#### What you will do:
The answer must restate every entry exactly as it appears.

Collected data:
- - - - -

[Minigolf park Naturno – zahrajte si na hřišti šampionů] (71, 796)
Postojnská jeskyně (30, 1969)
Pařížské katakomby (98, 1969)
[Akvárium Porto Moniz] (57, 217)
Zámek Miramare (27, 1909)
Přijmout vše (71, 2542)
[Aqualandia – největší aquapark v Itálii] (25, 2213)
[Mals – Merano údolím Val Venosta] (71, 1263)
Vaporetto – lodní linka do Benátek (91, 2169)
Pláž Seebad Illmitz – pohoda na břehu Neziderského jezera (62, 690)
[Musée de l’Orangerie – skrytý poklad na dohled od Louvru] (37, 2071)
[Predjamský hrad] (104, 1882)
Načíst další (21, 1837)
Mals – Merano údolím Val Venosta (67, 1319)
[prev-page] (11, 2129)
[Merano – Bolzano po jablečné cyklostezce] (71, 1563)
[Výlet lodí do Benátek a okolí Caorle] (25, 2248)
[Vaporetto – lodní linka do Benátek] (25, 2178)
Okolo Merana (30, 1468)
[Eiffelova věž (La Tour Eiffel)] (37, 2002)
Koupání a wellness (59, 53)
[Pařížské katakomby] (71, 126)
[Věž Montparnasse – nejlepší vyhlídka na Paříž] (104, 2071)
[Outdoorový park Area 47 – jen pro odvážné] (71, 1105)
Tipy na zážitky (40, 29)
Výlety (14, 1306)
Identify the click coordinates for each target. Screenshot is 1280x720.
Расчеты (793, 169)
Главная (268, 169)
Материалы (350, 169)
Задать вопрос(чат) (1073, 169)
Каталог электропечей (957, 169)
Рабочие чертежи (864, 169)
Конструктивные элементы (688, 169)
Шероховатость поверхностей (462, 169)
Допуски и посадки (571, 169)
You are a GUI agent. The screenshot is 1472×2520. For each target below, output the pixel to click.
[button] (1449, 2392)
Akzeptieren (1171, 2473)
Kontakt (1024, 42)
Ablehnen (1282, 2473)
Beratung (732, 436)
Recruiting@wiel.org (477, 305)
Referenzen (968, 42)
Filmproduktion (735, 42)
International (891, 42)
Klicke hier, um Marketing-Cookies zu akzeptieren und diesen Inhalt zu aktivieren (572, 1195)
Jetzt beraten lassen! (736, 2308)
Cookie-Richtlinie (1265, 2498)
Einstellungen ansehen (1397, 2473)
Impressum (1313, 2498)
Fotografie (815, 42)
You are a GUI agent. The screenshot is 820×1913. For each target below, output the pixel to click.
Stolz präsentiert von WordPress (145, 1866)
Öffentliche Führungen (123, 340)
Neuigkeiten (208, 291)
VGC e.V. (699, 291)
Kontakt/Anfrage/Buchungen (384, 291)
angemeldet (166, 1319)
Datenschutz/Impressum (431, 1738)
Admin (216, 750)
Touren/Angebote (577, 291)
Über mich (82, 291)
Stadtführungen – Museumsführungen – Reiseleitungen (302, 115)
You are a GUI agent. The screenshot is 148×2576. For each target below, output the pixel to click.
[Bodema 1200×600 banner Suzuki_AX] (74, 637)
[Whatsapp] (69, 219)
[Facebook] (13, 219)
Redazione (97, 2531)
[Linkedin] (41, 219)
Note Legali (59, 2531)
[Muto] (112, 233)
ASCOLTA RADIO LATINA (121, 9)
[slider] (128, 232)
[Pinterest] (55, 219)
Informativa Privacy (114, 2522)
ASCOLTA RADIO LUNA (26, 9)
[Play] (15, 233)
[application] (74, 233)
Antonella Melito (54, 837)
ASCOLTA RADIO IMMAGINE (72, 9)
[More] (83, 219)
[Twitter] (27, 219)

- - - - -

#### Your response:
[Minigolf park Naturno – zahrajte si na hřišti šampionů] (71, 796)
Postojnská jeskyně (30, 1969)
Pařížské katakomby (98, 1969)
[Akvárium Porto Moniz] (57, 217)
Zámek Miramare (27, 1909)
Přijmout vše (71, 2542)
[Aqualandia – největší aquapark v Itálii] (25, 2213)
[Mals – Merano údolím Val Venosta] (71, 1263)
Vaporetto – lodní linka do Benátek (91, 2169)
Pláž Seebad Illmitz – pohoda na břehu Neziderského jezera (62, 690)
[Musée de l’Orangerie – skrytý poklad na dohled od Louvru] (37, 2071)
[Predjamský hrad] (104, 1882)
Načíst další (21, 1837)
Mals – Merano údolím Val Venosta (67, 1319)
[prev-page] (11, 2129)
[Merano – Bolzano po jablečné cyklostezce] (71, 1563)
[Výlet lodí do Benátek a okolí Caorle] (25, 2248)
[Vaporetto – lodní linka do Benátek] (25, 2178)
Okolo Merana (30, 1468)
[Eiffelova věž (La Tour Eiffel)] (37, 2002)
Koupání a wellness (59, 53)
[Pařížské katakomby] (71, 126)
[Věž Montparnasse – nejlepší vyhlídka na Paříž] (104, 2071)
[Outdoorový park Area 47 – jen pro odvážné] (71, 1105)
Tipy na zážitky (40, 29)
Výlety (14, 1306)
Identify the click coordinates for each target. Screenshot is 1280x720.
Расчеты (793, 169)
Главная (268, 169)
Материалы (350, 169)
Задать вопрос(чат) (1073, 169)
Каталог электропечей (957, 169)
Рабочие чертежи (864, 169)
Конструктивные элементы (688, 169)
Шероховатость поверхностей (462, 169)
Допуски и посадки (571, 169)
You are a GUI agent. The screenshot is 1472×2520. For each target below, output the pixel to click.
[button] (1449, 2392)
Akzeptieren (1171, 2473)
Kontakt (1024, 42)
Ablehnen (1282, 2473)
Beratung (732, 436)
Recruiting@wiel.org (477, 305)
Referenzen (968, 42)
Filmproduktion (735, 42)
International (891, 42)
Klicke hier, um Marketing-Cookies zu akzeptieren und diesen Inhalt zu aktivieren (572, 1195)
Jetzt beraten lassen! (736, 2308)
Cookie-Richtlinie (1265, 2498)
Einstellungen ansehen (1397, 2473)
Impressum (1313, 2498)
Fotografie (815, 42)
You are a GUI agent. The screenshot is 820×1913. For each target below, output the pixel to click.
Stolz präsentiert von WordPress (145, 1866)
Öffentliche Führungen (123, 340)
Neuigkeiten (208, 291)
VGC e.V. (699, 291)
Kontakt/Anfrage/Buchungen (384, 291)
angemeldet (166, 1319)
Datenschutz/Impressum (431, 1738)
Admin (216, 750)
Touren/Angebote (577, 291)
Über mich (82, 291)
Stadtführungen – Museumsführungen – Reiseleitungen (302, 115)
You are a GUI agent. The screenshot is 148×2576. For each target below, output the pixel to click.
[Bodema 1200×600 banner Suzuki_AX] (74, 637)
[Whatsapp] (69, 219)
[Facebook] (13, 219)
Redazione (97, 2531)
[Linkedin] (41, 219)
Note Legali (59, 2531)
[Muto] (112, 233)
ASCOLTA RADIO LATINA (121, 9)
[slider] (128, 232)
[Pinterest] (55, 219)
Informativa Privacy (114, 2522)
ASCOLTA RADIO LUNA (26, 9)
[Play] (15, 233)
[application] (74, 233)
Antonella Melito (54, 837)
ASCOLTA RADIO IMMAGINE (72, 9)
[More] (83, 219)
[Twitter] (27, 219)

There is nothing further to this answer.